== Text segment

The New York Mets went into the offseason knowing the catcher position was an area in which they needed to drastically improve in order to contend. On Sunday they addressed their need with the signing of 31-year-old Wilson Ramos.
The deal for 2 years and $19 million (club option for 2021) was a bargain in comparison to the other options involved considering that Ramos was one of the two best free agent catchers on the market.
Ramos slashed .306/.358/.487 last year with 15 home runs in 416 plate appearances. Last year he also set a career high in BABIP at .353. As a catcher, he’s not much of a threat defensively, though he was pretty close to average in 2018. Ramos has thrown out 31.6% of base stealers in his career and 29.2% last year. He’s not a great pitch framer on a team built around pitching which doesn’t seem like a logistical fit. Anything above average defensively can’t be expected from him at this point in his career.

====

# Questions to answer
• A. Extract everything from "The New York" down to "31-year-old Wilson Ramos." in the passage on the Mets signing Wilson Ramos.
• B. According to the passage on the Mets signing Wilson Ramos, what were the length and dollar value of his deal?
• C. List every statistic the passage on the Mets signing Wilson Ramos gives for his performance last year.
The records after this point are separate material and have no connection to the passage.

== Information given

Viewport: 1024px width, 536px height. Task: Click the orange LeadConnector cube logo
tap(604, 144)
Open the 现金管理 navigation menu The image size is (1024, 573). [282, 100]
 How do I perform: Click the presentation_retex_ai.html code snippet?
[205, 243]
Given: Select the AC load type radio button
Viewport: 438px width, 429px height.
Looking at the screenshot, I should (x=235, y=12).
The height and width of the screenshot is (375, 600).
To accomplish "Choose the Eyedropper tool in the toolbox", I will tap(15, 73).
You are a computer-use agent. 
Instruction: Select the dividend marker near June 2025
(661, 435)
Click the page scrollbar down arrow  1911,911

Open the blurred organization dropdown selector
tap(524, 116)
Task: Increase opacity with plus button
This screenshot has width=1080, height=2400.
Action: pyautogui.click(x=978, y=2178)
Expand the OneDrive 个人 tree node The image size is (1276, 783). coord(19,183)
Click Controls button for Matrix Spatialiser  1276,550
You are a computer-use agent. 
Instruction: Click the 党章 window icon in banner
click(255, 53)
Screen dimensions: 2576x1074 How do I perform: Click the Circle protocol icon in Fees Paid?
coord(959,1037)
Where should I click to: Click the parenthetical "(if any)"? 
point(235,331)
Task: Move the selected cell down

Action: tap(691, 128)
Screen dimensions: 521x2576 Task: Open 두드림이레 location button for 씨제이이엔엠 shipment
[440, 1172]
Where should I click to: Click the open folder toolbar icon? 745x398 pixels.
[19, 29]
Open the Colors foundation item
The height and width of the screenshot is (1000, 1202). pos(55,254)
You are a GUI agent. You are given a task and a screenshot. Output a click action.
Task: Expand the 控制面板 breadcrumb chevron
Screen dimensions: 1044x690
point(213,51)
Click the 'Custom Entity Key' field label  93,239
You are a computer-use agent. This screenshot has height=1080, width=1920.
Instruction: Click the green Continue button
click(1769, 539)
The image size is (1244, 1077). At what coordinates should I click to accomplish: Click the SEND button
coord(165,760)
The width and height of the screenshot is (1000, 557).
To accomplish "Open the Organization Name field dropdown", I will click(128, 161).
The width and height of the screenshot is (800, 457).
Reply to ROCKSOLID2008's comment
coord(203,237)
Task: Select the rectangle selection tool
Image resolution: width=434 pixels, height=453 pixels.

====

# Response list
• A.
The New York Mets went into the offseason knowing the catcher position was an area in which they needed to drastically improve in order to contend. On Sunday they addressed their need with the signing of 31-year-old Wilson Ramos.

• B. Two years and $19 million, with a club option for 2021.

• C.
- A .306/.358/.487 slash line
- 15 home runs
- 416 plate appearances
- A .353 BABIP
- 29.2% of base stealers thrown out